• Exercise
Copy verbatim the block of lines in the entries below whose first line contains "Facebook (75, 908)" and whose last line contains "病院 (167, 2133)". Leave out all other lines.

• Recorded data
========================================

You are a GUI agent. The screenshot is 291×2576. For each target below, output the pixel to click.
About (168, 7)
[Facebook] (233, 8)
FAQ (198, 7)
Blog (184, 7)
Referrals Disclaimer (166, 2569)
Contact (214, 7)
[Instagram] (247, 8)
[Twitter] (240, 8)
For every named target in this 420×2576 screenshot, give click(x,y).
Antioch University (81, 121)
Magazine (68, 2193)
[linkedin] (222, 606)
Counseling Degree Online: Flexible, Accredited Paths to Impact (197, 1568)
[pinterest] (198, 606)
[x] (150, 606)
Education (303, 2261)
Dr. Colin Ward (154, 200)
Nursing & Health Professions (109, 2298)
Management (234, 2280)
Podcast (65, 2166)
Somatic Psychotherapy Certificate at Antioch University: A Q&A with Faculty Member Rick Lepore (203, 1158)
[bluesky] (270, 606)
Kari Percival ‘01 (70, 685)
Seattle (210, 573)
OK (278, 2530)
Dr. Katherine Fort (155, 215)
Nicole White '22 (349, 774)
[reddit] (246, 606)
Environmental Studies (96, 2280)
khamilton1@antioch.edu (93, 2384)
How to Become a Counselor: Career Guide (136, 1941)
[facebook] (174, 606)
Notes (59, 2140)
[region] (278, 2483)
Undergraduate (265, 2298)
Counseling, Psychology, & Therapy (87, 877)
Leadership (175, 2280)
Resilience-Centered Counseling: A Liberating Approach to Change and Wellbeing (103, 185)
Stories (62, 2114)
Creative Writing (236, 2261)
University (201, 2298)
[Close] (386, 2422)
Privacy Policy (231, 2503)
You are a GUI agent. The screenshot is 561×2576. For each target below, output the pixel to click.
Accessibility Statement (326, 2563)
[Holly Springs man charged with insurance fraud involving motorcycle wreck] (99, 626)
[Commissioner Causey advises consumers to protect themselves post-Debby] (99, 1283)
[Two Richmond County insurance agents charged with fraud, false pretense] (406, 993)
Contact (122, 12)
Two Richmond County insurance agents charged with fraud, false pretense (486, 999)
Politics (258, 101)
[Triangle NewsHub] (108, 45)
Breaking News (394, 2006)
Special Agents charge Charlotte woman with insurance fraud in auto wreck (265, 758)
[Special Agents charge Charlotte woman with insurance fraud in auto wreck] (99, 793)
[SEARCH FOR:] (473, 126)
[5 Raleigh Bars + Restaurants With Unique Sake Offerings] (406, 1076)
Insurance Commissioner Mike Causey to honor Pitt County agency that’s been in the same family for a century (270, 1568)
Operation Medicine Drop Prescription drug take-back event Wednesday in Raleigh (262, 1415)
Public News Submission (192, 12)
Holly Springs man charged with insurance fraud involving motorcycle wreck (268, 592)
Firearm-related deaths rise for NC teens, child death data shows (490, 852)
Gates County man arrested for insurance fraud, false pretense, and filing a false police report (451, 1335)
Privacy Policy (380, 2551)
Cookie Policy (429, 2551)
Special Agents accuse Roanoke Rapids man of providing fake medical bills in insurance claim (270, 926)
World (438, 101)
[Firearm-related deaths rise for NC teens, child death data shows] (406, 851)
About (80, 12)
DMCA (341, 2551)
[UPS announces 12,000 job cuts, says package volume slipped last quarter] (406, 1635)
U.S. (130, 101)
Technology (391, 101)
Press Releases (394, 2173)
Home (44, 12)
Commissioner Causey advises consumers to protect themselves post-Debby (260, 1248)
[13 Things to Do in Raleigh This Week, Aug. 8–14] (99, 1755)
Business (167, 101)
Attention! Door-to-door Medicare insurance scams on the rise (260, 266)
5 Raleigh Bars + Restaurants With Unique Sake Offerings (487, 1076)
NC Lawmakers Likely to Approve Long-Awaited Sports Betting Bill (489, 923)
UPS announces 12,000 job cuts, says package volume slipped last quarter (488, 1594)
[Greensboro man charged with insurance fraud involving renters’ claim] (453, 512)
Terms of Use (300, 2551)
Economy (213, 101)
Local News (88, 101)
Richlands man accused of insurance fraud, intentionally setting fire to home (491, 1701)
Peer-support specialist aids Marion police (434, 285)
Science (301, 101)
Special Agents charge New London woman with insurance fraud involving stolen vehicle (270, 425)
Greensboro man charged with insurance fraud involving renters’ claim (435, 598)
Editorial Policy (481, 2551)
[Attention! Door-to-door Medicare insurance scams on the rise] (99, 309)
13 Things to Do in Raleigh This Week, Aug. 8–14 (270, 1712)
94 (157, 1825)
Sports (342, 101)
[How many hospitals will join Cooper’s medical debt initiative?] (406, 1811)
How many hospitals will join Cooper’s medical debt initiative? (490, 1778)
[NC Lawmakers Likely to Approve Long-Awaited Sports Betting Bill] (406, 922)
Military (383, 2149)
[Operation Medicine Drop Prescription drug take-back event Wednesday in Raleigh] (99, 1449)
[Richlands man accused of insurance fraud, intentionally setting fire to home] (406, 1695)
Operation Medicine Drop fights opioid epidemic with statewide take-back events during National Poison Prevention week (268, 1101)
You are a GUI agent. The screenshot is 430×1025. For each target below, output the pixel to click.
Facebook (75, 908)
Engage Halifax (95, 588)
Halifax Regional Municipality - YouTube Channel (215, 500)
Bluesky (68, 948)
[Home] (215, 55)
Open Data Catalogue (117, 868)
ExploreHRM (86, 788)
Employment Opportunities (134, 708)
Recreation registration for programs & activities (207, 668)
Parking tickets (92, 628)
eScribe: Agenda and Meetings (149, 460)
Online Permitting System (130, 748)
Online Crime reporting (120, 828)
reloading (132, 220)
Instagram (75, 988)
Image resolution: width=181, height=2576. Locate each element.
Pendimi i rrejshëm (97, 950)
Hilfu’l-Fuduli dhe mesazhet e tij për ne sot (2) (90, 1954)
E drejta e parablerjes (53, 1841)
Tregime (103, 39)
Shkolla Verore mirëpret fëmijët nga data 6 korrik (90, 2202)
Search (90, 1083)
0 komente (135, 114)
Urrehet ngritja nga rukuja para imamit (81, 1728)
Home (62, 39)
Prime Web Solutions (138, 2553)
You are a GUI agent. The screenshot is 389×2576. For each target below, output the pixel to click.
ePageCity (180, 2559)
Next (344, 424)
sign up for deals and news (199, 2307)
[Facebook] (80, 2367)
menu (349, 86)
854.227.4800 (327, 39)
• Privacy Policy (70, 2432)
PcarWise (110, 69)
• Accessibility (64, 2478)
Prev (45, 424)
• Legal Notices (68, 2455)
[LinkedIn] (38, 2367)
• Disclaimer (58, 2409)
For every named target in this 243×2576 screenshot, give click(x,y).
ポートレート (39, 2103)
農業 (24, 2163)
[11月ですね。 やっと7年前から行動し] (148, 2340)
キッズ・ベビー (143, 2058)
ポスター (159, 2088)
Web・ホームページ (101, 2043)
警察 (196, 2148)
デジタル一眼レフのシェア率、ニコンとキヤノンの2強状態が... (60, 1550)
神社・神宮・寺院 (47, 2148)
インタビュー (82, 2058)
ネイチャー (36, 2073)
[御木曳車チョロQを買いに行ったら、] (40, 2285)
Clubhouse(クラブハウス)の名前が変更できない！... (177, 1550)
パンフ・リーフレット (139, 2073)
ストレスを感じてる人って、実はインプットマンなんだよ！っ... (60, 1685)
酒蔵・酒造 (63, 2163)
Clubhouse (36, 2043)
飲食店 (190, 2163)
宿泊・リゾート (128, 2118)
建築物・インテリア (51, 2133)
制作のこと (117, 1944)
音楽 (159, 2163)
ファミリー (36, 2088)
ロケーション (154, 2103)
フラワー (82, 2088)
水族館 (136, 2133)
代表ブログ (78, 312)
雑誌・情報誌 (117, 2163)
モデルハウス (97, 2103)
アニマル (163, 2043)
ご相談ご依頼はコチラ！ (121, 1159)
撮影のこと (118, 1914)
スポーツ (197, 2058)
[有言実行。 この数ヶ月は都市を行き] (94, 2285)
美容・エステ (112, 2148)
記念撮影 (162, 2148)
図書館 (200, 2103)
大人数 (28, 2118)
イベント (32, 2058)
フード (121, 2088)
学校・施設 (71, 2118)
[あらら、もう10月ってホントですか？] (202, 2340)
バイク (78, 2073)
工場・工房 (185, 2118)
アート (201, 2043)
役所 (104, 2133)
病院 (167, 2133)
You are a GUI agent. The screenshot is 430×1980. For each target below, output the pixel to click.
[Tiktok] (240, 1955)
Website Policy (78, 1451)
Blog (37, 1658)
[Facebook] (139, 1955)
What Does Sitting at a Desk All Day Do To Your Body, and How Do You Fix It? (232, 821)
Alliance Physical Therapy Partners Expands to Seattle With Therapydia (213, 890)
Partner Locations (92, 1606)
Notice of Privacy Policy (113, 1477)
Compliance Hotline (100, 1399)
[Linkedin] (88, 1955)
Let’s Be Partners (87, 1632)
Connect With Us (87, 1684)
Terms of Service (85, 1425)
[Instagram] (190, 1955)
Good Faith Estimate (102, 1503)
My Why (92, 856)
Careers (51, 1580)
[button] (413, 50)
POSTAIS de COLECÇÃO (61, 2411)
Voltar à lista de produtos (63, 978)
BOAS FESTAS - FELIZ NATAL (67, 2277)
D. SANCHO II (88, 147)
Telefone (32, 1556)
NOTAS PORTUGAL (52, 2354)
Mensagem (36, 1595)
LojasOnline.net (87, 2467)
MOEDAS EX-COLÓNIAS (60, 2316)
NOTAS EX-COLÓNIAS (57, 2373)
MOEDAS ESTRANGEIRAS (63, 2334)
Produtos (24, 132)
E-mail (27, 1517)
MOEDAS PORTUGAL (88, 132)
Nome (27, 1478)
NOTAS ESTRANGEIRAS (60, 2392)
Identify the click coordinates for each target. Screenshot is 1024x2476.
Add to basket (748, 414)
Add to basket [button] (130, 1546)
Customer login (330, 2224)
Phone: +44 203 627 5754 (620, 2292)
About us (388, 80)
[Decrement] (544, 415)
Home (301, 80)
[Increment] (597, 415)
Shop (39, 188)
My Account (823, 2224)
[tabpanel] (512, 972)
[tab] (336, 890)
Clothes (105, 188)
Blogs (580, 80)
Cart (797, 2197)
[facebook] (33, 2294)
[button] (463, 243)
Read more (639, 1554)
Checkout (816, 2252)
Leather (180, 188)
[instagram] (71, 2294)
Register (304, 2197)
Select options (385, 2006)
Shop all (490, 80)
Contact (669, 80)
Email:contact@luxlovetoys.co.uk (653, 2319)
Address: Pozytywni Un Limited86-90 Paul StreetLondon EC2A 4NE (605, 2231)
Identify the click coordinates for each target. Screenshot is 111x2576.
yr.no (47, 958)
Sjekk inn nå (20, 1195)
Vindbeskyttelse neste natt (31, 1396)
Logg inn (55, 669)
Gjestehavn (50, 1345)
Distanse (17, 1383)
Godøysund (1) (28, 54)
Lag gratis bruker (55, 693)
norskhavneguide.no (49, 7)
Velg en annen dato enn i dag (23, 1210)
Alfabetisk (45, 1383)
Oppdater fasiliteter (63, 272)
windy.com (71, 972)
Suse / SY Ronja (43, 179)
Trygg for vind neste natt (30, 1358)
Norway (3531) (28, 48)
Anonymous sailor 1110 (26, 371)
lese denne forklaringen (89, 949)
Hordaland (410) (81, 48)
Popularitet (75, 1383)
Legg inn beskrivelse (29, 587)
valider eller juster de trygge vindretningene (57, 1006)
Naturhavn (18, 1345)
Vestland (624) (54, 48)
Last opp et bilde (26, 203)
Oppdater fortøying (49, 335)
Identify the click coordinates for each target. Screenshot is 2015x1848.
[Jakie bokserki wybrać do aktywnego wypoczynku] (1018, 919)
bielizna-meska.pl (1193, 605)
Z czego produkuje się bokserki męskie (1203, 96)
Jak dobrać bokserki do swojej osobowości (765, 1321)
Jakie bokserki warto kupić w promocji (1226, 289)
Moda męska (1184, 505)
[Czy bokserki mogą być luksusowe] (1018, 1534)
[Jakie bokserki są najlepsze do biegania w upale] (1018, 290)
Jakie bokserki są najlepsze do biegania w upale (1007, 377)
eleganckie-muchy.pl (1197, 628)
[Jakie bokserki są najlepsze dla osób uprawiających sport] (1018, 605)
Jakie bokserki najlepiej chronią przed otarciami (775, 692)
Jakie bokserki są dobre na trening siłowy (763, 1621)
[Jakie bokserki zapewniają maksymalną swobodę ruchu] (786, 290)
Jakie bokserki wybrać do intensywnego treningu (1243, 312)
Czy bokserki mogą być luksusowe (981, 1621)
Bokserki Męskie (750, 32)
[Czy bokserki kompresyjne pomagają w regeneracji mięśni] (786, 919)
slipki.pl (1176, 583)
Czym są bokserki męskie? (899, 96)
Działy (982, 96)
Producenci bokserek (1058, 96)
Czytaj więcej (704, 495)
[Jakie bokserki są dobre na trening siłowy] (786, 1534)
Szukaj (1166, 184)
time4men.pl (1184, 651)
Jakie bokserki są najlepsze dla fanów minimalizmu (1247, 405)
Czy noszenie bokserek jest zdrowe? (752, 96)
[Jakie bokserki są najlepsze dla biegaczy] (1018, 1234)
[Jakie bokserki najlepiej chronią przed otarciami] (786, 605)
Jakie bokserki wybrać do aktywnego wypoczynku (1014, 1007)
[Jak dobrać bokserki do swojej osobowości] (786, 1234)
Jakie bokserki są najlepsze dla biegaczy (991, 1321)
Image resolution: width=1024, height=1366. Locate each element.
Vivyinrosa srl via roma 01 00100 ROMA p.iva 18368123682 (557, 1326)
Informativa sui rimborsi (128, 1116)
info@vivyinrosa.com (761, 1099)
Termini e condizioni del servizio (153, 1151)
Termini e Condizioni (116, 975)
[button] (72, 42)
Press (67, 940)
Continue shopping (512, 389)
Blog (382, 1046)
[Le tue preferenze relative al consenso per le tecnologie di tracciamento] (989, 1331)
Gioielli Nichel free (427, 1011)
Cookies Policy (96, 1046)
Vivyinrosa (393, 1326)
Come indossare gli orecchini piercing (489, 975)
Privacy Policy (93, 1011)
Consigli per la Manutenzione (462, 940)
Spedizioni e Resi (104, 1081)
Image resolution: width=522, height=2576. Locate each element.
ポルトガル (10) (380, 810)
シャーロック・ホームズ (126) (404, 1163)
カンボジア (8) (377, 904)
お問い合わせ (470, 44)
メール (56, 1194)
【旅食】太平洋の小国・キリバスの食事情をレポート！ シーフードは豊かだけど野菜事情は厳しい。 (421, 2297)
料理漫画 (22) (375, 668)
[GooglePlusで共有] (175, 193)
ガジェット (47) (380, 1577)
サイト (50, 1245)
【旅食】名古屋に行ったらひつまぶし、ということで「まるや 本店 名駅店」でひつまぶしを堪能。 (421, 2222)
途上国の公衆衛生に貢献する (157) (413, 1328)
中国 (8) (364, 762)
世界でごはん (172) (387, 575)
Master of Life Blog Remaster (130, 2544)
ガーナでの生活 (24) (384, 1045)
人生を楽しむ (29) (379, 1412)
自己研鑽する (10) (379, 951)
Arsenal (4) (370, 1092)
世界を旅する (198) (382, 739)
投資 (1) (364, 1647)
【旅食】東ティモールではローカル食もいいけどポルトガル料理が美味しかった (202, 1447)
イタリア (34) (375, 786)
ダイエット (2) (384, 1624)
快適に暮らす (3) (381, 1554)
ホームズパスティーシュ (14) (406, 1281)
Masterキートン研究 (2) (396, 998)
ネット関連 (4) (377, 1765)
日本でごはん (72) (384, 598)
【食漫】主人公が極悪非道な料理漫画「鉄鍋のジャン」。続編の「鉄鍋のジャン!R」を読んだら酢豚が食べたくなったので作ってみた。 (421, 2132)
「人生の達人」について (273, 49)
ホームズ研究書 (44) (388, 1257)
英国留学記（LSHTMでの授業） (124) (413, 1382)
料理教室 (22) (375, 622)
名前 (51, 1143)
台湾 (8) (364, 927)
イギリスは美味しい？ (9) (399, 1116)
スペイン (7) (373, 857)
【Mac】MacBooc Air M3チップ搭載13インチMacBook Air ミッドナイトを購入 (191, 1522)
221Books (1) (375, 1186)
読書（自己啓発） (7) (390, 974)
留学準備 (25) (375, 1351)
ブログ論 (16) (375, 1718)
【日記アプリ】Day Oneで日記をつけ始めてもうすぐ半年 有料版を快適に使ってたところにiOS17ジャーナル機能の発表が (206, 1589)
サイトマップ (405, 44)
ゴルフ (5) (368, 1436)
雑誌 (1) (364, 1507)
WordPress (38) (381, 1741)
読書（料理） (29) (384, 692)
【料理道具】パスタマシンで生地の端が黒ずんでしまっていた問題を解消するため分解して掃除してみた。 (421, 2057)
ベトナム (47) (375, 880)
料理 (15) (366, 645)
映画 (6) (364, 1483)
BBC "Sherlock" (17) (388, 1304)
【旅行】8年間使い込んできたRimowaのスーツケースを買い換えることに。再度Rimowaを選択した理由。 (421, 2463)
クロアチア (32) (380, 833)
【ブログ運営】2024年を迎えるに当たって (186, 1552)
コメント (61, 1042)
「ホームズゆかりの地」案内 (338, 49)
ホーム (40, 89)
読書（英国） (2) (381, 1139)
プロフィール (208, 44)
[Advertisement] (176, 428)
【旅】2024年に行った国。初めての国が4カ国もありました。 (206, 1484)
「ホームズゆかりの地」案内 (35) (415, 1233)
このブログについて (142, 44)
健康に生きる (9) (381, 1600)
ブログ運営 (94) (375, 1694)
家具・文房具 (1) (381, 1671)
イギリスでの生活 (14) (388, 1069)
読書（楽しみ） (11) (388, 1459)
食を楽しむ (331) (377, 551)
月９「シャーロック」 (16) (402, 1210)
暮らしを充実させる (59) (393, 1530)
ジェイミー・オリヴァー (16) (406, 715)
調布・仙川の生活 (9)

========================================

• Written response
Facebook (75, 908)
Engage Halifax (95, 588)
Halifax Regional Municipality - YouTube Channel (215, 500)
Bluesky (68, 948)
[Home] (215, 55)
Open Data Catalogue (117, 868)
ExploreHRM (86, 788)
Employment Opportunities (134, 708)
Recreation registration for programs & activities (207, 668)
Parking tickets (92, 628)
eScribe: Agenda and Meetings (149, 460)
Online Permitting System (130, 748)
Online Crime reporting (120, 828)
reloading (132, 220)
Instagram (75, 988)
Image resolution: width=181, height=2576. Locate each element.
Pendimi i rrejshëm (97, 950)
Hilfu’l-Fuduli dhe mesazhet e tij për ne sot (2) (90, 1954)
E drejta e parablerjes (53, 1841)
Tregime (103, 39)
Shkolla Verore mirëpret fëmijët nga data 6 korrik (90, 2202)
Search (90, 1083)
0 komente (135, 114)
Urrehet ngritja nga rukuja para imamit (81, 1728)
Home (62, 39)
Prime Web Solutions (138, 2553)
You are a GUI agent. The screenshot is 389×2576. For each target below, output the pixel to click.
ePageCity (180, 2559)
Next (344, 424)
sign up for deals and news (199, 2307)
[Facebook] (80, 2367)
menu (349, 86)
854.227.4800 (327, 39)
• Privacy Policy (70, 2432)
PcarWise (110, 69)
• Accessibility (64, 2478)
Prev (45, 424)
• Legal Notices (68, 2455)
[LinkedIn] (38, 2367)
• Disclaimer (58, 2409)
For every named target in this 243×2576 screenshot, give click(x,y).
ポートレート (39, 2103)
農業 (24, 2163)
[11月ですね。 やっと7年前から行動し] (148, 2340)
キッズ・ベビー (143, 2058)
ポスター (159, 2088)
Web・ホームページ (101, 2043)
警察 (196, 2148)
デジタル一眼レフのシェア率、ニコンとキヤノンの2強状態が... (60, 1550)
神社・神宮・寺院 (47, 2148)
インタビュー (82, 2058)
ネイチャー (36, 2073)
[御木曳車チョロQを買いに行ったら、] (40, 2285)
Clubhouse(クラブハウス)の名前が変更できない！... (177, 1550)
パンフ・リーフレット (139, 2073)
ストレスを感じてる人って、実はインプットマンなんだよ！っ... (60, 1685)
酒蔵・酒造 (63, 2163)
Clubhouse (36, 2043)
飲食店 (190, 2163)
宿泊・リゾート (128, 2118)
建築物・インテリア (51, 2133)
制作のこと (117, 1944)
音楽 (159, 2163)
ファミリー (36, 2088)
ロケーション (154, 2103)
フラワー (82, 2088)
水族館 (136, 2133)
代表ブログ (78, 312)
雑誌・情報誌 (117, 2163)
モデルハウス (97, 2103)
アニマル (163, 2043)
ご相談ご依頼はコチラ！ (121, 1159)
撮影のこと (118, 1914)
スポーツ (197, 2058)
[有言実行。 この数ヶ月は都市を行き] (94, 2285)
美容・エステ (112, 2148)
記念撮影 (162, 2148)
図書館 (200, 2103)
大人数 (28, 2118)
イベント (32, 2058)
フード (121, 2088)
学校・施設 (71, 2118)
[あらら、もう10月ってホントですか？] (202, 2340)
バイク (78, 2073)
工場・工房 (185, 2118)
アート (201, 2043)
役所 (104, 2133)
病院 (167, 2133)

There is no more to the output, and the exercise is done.